WHAT THIS TASK INVOLVES -> Continue the transcript of Steve and Corey's conversation about cultural attitudes toward authority and gun ownership, starting right after its last line.

PAGE EXTRACT ->
──────────
Steve: I think you’re describing it more functionally than culturally. So there’re cultural underpinnings for that functional outcome, which is that, for example, the kid may have heard, through his entire life, many historical anecdotes about a wise king who rules over a not so wise crowd of people. And if you accept those cultural stories as, not just normative, but descriptive of human life and human civilization, then you’re more willing to accept that, “Oh yeah, well she knows better than I do, what we should do about this so let’s just wait and see.” And it’s kind of thing, which I think, is hard to articulate. It’s almost like, even for Europeans, you could have a hard time explaining why Americans naturally accept the idea that I could have an AR-15 in my bedroom, whereas they would regard that as the craziest thing on the planet, right.

Corey: A lot of East Coasters regard that, many people in America do regard that as equally crazy. Yeah.

Steve: Well, maybe not the heart of America.
──────────
DATA SEGMENT ->
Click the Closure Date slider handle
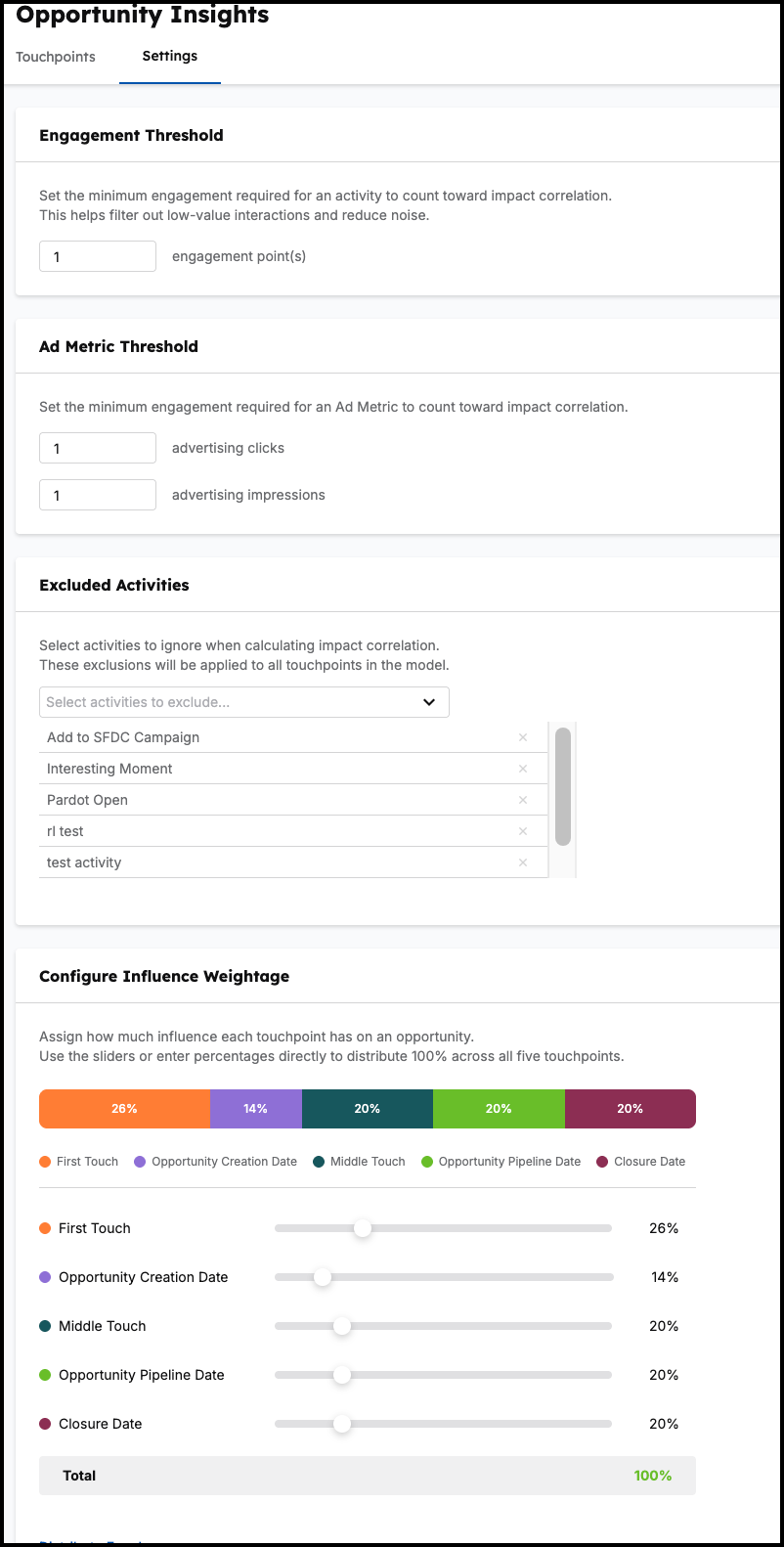 [342, 1424]
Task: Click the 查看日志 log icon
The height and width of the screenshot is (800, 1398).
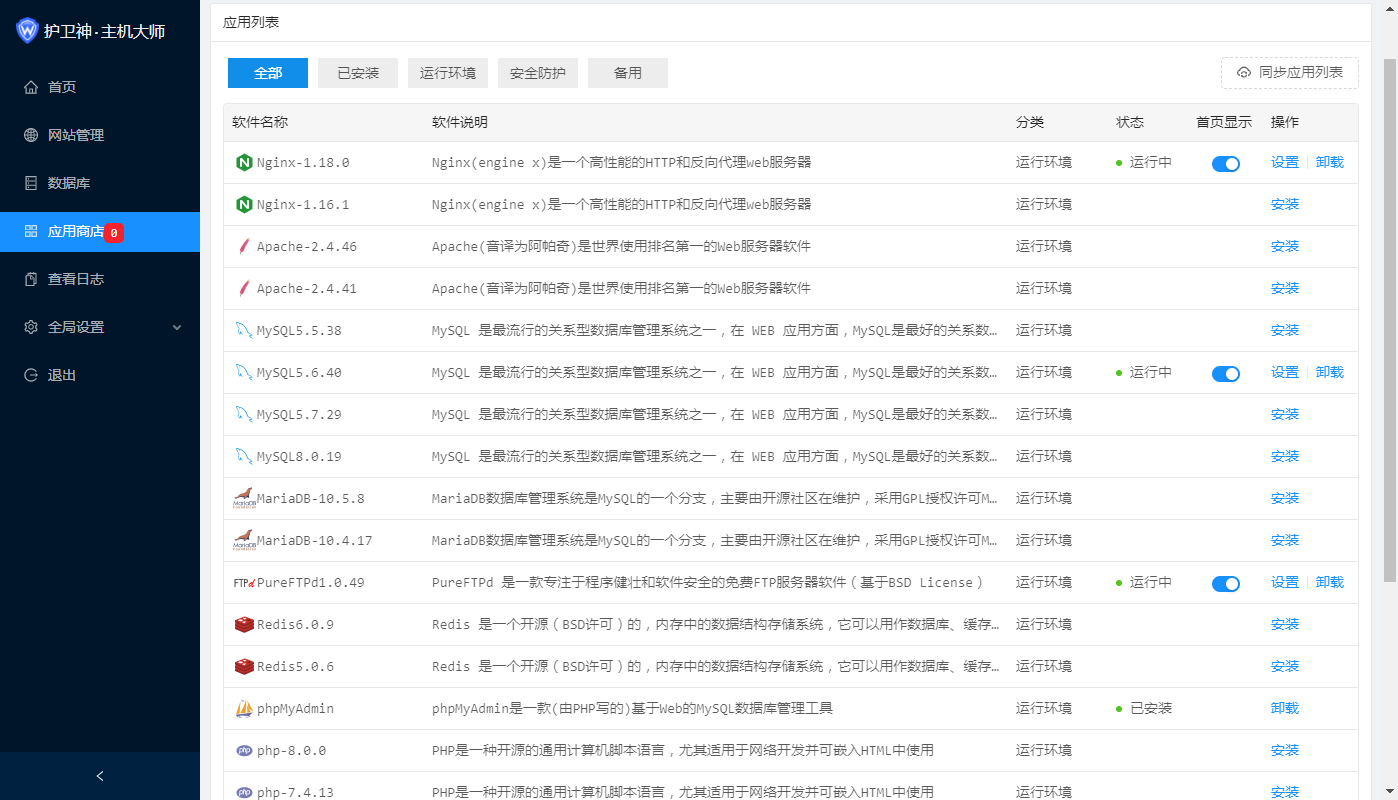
──────────
ANSWER TO THE PROBLEM ->
Bruno: I think that’s an exercise that everyone can make and it’s an interesting one that, if I was still a teacher or professor, I would have my students watch two movies, a Hollywood movie and let us say, Wandering Earth, the science fiction Chinese movie that came out one or two years ago. And try to compare the approach to life, the approach ethical and aesthetic values and try to see the difference. I think, as you were saying Steven, it’s easy to sense immediately that there’s a fundamental difference there and then it’s very difficult to articulate. And I think the reason it’s difficult to articulate is that, we also in the West have a hard time stepping outside our own way of looking at things, our own way of looking at the world. And usually we make the mistake, let me stress this again, of only seeing that China lacks when compared to us and being completely unable to see what China has compared to us. It’s a very difficult exercise where literature, movies, the arts are at least as important, probably more important than politics or economics.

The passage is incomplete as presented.